By RFE/RL's Armenian Service

Aras Ozbiliz said parts of his interview were distorted and that he would never have suggested an ethnic motive as he was born in Istanbul, speaks Turkish fluently, and has relatives and many friends in Turkey.Aras Ozbiliz said parts of his interview were distorted and that he would never have suggested an ethnic motive as he was born in Istanbul, speaks Turkish fluently, and has relatives and many friends in Turkey.

The long-standing enmity between Armenians and Turks is reverberating through an unexpected venue: the Russian soccer club Spartak.

The Premier League club's billionaire owner, Leonid Fedun, is reportedly seeking to transfer two Armenian national team players who have run afoul of Spartak coach Murat Yakin, who is of Turkish origin.

The reports follow a spike in tension between Armenia and Turkey over ceremonies marking the centennial of the killing of up to 1.5 million Armenians in Ottoman Turkey, which Armenia and more than 20 other countries call genocide.

The Russian daily Izvestia reported on May 1 that Fedun has ordered the club's managers to initiate the transfer of Aras Ozbiliz and Yura Movsisyan, who are of Armenian origin, to other teams.

The dispute surfaced last week, when Spartak director Roman Askhabadze told reporters that right winger Ozbilis, 25, would be deprived of a substantial bonus for allegedly accusing Yakin of making a personnel decision based on racial bias.
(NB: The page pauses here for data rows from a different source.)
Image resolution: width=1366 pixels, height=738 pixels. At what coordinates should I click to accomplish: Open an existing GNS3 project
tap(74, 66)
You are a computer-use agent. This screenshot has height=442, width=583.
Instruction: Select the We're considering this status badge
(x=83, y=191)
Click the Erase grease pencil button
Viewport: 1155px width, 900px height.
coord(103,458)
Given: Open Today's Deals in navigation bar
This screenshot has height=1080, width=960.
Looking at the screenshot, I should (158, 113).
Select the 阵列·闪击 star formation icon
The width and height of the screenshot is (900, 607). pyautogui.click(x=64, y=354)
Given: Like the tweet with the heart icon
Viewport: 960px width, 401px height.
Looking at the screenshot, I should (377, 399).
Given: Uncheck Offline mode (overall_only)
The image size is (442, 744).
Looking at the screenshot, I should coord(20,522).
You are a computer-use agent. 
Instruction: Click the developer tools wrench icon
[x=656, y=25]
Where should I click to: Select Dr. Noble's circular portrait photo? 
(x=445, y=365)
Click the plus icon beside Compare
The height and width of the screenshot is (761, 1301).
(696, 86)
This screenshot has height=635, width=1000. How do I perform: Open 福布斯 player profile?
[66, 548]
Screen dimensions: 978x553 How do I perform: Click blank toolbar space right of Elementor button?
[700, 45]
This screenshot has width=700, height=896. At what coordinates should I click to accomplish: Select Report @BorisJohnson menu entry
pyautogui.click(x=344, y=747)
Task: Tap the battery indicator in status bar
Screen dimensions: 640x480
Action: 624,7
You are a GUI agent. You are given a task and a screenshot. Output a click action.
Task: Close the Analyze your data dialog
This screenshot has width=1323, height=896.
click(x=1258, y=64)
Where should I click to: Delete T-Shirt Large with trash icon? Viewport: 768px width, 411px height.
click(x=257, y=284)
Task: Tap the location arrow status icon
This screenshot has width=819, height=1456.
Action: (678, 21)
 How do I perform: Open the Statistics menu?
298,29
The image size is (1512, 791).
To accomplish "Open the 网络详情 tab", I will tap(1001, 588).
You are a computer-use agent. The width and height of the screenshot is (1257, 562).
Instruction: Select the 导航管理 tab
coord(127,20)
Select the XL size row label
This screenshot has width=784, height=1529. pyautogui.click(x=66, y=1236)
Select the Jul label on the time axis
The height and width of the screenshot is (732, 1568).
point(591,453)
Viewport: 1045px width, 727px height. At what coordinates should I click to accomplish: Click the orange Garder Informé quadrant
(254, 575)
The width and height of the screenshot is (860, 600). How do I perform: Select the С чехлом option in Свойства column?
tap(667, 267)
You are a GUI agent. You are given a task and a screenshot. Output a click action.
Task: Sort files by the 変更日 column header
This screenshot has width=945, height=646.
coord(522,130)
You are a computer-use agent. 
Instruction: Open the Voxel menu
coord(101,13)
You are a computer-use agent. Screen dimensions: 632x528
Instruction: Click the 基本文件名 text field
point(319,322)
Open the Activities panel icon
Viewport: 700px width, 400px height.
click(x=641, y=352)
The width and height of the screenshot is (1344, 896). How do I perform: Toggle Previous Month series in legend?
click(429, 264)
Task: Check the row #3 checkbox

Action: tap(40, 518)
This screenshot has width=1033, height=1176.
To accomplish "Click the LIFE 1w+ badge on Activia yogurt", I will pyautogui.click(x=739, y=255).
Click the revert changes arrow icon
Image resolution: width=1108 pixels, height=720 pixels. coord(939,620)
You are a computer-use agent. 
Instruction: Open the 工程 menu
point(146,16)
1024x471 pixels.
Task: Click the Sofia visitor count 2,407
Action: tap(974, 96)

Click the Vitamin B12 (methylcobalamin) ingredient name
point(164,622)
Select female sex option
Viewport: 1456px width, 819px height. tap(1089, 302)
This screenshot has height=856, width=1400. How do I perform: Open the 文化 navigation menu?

Russian newspaper Sport-Ekspress had published an interview in which Ozbilis suggested that Yakin, a Turk from Switzerland, had refused to bring him back up to the club's first-string team after an injury last year because he is Armenian.

According to Sport-Ekspress, Ozbiliz said he had been informed of Yakin's decision on April 24 – the day Armenia hosted solemn ceremonies marking 100 years since the World War I-era killings, which Turkey contends was not genocide.

On April 29, Ozbiliz told sports news site Championat.com that parts of his interview were distorted and that he would never have suggested an ethnic motive as he was born in Istanbul, speaks Turkish fluently, and has relatives and many friends in Turkey.

Movsisyan, 27, was quoted as saying recently that Spartak had performed better under its previous coach than under Yakin, who has dual Swiss-Turkish citizenship and took over in June 2014.

Movsisyan, who was born in Azerbaijan and holds Armenian and U.S. citizenship, has scored two goals in Premier League matches this season – far off his pace of the past two years.

The agent for both players, Valery Ohanesian, told Russian newspaper Sovetsky Sport that Ozbiliz and Movsisyan were "focused now on playing for the club" and that he had not heard about transfer plans.

The pair "are not in their best psychological form now, but it used to be even worse before. We will see how it works out. We will decide the future after the Russian championship is over," he said.